Share

Bab 2 : Tidak berarti

"Kak Raka?" 

Raka tersenyum lebar pada gadis cantik di depannya itu. "H-hai, Dell!" sapanya.

Pria itu sekuat tenaga menahan rasa gugup dan juga debaran jantungnya yang menggila dengan senyuman. 

Della terdiam sejenak. Kemudian gadis itupun menunduk dengan wajah memerah. Dia malu karena terlihat Raka sedang memakai baju bagus dan mewah seperti sekarang. 

Raka benar-benar tidak tau jika ada seorang gadis yang begitu cantik melebihi Verona. Di pikirannya selama ini hanya Verona gadis tercantik di dunia ini. Tapi ternyata dia salah. 

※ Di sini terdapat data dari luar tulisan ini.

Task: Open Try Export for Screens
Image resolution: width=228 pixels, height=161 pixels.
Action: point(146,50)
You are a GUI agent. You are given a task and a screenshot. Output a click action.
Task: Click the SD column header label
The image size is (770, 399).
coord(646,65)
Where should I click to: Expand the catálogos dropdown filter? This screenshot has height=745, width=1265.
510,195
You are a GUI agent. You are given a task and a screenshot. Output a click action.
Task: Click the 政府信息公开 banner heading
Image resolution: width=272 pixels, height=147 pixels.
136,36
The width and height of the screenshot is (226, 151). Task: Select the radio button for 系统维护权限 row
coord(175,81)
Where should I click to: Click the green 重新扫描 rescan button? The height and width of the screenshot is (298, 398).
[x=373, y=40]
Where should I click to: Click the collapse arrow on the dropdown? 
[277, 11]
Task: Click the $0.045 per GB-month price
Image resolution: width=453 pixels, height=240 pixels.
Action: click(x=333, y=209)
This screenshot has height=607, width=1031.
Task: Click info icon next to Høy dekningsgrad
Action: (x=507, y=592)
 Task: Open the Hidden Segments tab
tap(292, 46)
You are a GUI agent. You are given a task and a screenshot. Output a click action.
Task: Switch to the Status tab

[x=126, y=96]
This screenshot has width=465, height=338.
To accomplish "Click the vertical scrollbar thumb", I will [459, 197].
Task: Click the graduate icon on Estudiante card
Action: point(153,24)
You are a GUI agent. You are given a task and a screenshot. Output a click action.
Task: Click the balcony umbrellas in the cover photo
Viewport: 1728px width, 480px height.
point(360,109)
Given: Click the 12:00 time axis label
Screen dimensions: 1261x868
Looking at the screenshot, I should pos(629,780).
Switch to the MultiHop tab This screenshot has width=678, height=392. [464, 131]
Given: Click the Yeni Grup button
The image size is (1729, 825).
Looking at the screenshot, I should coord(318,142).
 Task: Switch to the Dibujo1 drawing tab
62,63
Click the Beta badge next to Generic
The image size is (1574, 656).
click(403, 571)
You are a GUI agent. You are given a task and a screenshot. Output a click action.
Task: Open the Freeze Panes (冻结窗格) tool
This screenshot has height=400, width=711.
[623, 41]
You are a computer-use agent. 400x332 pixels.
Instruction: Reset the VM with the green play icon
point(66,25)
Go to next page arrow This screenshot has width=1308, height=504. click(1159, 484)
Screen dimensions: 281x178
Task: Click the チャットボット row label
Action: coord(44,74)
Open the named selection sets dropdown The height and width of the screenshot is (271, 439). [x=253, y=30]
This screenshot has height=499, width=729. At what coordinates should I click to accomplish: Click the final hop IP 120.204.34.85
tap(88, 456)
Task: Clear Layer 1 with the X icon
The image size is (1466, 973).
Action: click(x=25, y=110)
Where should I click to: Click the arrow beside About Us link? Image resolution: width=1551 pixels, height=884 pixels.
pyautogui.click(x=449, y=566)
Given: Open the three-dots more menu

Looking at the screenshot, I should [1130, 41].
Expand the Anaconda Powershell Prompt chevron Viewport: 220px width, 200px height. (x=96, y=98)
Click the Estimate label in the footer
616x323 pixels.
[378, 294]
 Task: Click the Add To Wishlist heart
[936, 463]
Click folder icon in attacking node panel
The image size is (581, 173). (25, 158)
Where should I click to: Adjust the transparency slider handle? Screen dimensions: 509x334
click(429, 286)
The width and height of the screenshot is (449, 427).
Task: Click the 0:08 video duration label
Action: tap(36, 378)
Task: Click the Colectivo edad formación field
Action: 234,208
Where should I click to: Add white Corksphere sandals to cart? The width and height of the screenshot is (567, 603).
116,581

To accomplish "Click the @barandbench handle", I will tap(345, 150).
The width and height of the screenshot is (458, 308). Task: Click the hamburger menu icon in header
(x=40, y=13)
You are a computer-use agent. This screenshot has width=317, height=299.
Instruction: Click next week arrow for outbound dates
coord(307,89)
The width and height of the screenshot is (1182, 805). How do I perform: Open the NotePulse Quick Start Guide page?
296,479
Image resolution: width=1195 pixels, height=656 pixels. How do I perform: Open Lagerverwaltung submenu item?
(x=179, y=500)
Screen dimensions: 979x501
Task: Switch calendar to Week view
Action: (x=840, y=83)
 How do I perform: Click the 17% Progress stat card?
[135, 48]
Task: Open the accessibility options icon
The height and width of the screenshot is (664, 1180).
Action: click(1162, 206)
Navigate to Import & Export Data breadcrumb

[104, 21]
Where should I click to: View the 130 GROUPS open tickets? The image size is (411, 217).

Pria itu buru-buru menyingkirkan pikiran itu. Raka kembali memandang tubuh Della yang terlihat pas berbalut gaun indah itu. 

"Kamu... mau beli gaunnya?" 

Della mendongak. Gadis itu diam tidak menjawab. 

"Kalau kamu nggak jadi beli, boleh Kak Raka ambil? Soalnya Kak Raka mau beli gaunnya."

Della terlihat malu. Dengan cepat gadis itu mengangguk. "Eh... i-iya, Kak. A-aku nggak jadi beli, kok."

Raka mendesah lega mendengarnya. 

"Aku... aku ganti dulu ya, Kak." 

Della pun masuk kembali ke kamar ganti. Tak lama, gadis itu keluar dari kamar ganti dengan pakaian yang dia pakai sebelumnya. 

Gadis itu menyerahkan gaun yang baru dia coba ke tangan Raka. "Ini gaunnya, Kak. Maaf ya, gaunnya habis aku coba."

Raka tersenyum kecil. "Gapapa, Dell. Makasih juga udah kasih gaunnya sama aku."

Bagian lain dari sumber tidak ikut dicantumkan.